WYBRANY TEKST:

Dzieci są doskonałymi obserwatorami. Jeśli widzą jak ich zestresowani i zirytowani rodzice zarabiają mniej niż koleś, który na YouTubie robi z siebie bez wysiłku pajaca… jaka to lekcja dla młodego człowieka? Dodajmy do tego półki sklepowe uginające się od modnych i „fajnych” towarów. Smartfony, komputery, drogie ciuchy, gadżety. Wszystko niczym owoc zakazanego drzewa w raju jest na wyciągnięcie ręki. Problem w tym, że szyba która oddziela wystawę od młodego konsumenta wydaje się nie do pokonania. Prosty przepis na zbudowanie armii lewicowych wyborców.

 

 

Źli millenialsi nie chcą pracować

 Nic tak nie bawi mnie jak utyskiwania na millenialsów – czyli pokolenia obecnych 20-latków. „Nie chcą pracować”, „Nie chcą się rozwijać”, „Chcą wszystko już teraz”, „Nie interesuje ich wolontariat”, „W pracy interesują ich pieniądze, a nie perspektywa rozwoju”. Dla mnie brzmi to jak narzekanie oszusta, który jest zły na ludzi którzy nie chcą dać się oszukać. Nie chcą dać się oszukać szyderczą wizją awansu i podwyżką w niewiadomej przyszłości. Po pierwsze, ludzie pracują, żeby mieć pieniądze. Najśmieszniejsi są wielcy prezesi, którzy zarabiają kilkadziesiąt tysięcy złotych miesięcznie i nie rozumieją młodzieży. Młodzi wychodzą z prostego założenia, jeżeli mają się napracować i nie zarobić, to równie dobrze mogą nie pracować. To komuniści tworzyli wizje świata, w którym ludzie pracowali dla przyjemności. Praca ma przynosić wymierne korzyści majątkowe i to wpływa na wydajność i zaangażowanie. Jeśli uważasz, że bzdury o rozwoju osobistym i pracy w miłym zespole przyciągną kogokolwiek do pracy, to jesteś zwyczajnie śmieszny.

WYODRĘBNIONE DANE:
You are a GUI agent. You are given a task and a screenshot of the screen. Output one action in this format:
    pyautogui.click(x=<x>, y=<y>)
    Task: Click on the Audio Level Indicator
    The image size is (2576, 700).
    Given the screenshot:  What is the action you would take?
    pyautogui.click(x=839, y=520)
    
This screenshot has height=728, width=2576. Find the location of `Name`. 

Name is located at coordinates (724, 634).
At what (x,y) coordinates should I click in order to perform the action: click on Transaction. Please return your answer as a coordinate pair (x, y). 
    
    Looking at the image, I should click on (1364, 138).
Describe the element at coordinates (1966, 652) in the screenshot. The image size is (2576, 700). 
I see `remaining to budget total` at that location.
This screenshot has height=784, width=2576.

WYMAGANIA:
1. Jak w tekście o millenialsach określono to pokolenie?
2. Przepisz bez zmian fragment tekstu o millenialsach zawarty między słowami „Dzieci są doskonałymi” a „armii lewicowych wyborców.”, włącznie z nimi.

ROZWIĄZANIA ZADAŃ:
1. Jako pokolenia obecnych 20-latków.

2.
Dzieci są doskonałymi obserwatorami. Jeśli widzą jak ich zestresowani i zirytowani rodzice zarabiają mniej niż koleś, który na YouTubie robi z siebie bez wysiłku pajaca… jaka to lekcja dla młodego człowieka? Dodajmy do tego półki sklepowe uginające się od modnych i „fajnych” towarów. Smartfony, komputery, drogie ciuchy, gadżety. Wszystko niczym owoc zakazanego drzewa w raju jest na wyciągnięcie ręki. Problem w tym, że szyba która oddziela wystawę od młodego konsumenta wydaje się nie do pokonania. Prosty przepis na zbudowanie armii lewicowych wyborców.